The New Zealand conifers Dacrydium cupressinum Soland. and Podocarpus dacrydioides Rich. closely simulate species of Selaginellites and Lycopodites: in the British Museum a specimen of the latter species bears a label describing it as Lycopodium arboreum (Sir Joseph Hooker and Dr Solander; 1769). The twigs of the Tasmanian conifer Microcachyrs tetragona Hook. f. are very similar in habit to shoots of the recent Lycopodium tetragonum ([fig. 121], C).
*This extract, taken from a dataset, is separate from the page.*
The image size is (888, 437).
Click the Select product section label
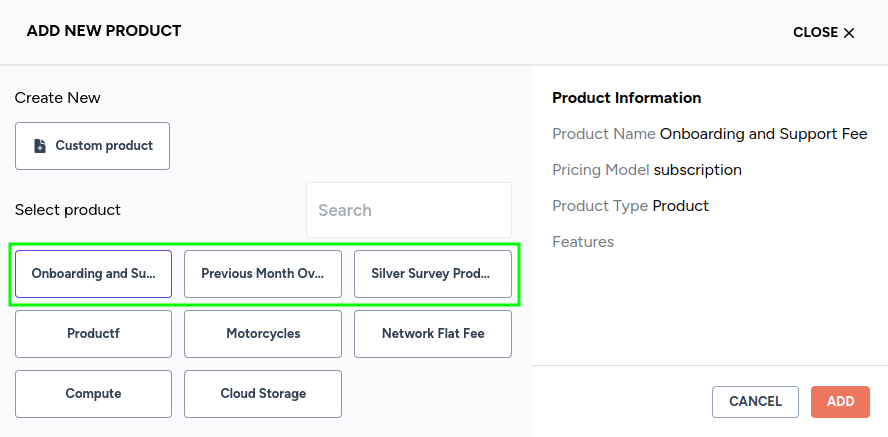coord(68,210)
In the description of examples of Lycopodites and Selaginellites I have confined myself to such as appear to be above suspicion either because of the presence of spore-bearing organs or, in a few cases, because the specimens of sterile shoots are sufficiently large to show the form of branching in addition to the texture of the leaves. The two generic names Lycopodites and Selaginellites are employed for fossil species which there are substantial grounds for regarding as representatives of Lycopodium and Selaginella. The designation Selaginellites is adopted only for species which afford evidence of heterospory; the name Lycopodites, on the other hand, is used in a comprehensive sense to include all forms—whether homophyllous or heterophyllous—which are not known to be heterosporous. This restricted use of the generic name Selaginellites is advocated by Zeiller[173], who instituted the genus, and by Halle[174] in his recent paper on herbaceous lycopods.